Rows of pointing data
--*--

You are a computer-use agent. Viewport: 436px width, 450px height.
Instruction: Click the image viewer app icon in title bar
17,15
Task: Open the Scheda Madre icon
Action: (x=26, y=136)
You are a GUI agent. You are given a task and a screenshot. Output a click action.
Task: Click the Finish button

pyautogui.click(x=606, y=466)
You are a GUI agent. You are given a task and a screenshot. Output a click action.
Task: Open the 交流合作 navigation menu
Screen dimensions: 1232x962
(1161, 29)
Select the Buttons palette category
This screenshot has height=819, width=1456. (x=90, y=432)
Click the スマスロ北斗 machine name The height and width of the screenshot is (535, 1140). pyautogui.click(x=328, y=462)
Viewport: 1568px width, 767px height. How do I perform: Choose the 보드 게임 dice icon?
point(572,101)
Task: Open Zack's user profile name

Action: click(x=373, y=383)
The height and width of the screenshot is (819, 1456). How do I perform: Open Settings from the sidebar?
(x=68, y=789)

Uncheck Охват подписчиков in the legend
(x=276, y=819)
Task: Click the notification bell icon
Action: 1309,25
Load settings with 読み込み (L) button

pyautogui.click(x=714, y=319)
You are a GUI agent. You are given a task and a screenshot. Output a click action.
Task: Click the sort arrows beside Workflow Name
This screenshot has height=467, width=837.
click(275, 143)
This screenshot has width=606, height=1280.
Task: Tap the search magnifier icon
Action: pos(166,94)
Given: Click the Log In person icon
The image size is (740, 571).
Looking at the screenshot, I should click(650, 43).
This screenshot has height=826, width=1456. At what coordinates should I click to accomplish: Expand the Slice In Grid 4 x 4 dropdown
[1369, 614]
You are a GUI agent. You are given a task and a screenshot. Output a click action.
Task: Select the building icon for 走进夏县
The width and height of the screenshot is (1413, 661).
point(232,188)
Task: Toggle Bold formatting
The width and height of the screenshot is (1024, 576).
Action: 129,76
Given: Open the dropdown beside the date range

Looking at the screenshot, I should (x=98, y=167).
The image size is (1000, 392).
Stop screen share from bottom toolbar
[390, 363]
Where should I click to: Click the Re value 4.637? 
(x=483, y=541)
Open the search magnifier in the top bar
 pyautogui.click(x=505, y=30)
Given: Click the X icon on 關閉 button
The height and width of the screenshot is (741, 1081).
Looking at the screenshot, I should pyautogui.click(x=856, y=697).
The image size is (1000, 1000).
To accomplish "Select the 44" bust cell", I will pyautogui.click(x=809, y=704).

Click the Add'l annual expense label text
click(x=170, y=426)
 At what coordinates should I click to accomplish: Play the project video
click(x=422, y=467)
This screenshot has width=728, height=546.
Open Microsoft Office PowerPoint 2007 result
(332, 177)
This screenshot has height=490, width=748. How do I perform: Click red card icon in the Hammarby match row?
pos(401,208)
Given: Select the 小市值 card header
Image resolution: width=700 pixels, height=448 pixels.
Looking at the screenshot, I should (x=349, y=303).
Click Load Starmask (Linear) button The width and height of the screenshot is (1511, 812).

--*--

**WHAT IS EXPECTED:** Reproduce word for word everything in the records above from the line containing "At what coordinates should I click to accomplish: Play" down to the line containing "pos(401,208)", with both of those lines included.

**WRITTEN REPLY:**
 At what coordinates should I click to accomplish: Play the project video
click(x=422, y=467)
This screenshot has width=728, height=546.
Open Microsoft Office PowerPoint 2007 result
(332, 177)
This screenshot has height=490, width=748. How do I perform: Click red card icon in the Hammarby match row?
pos(401,208)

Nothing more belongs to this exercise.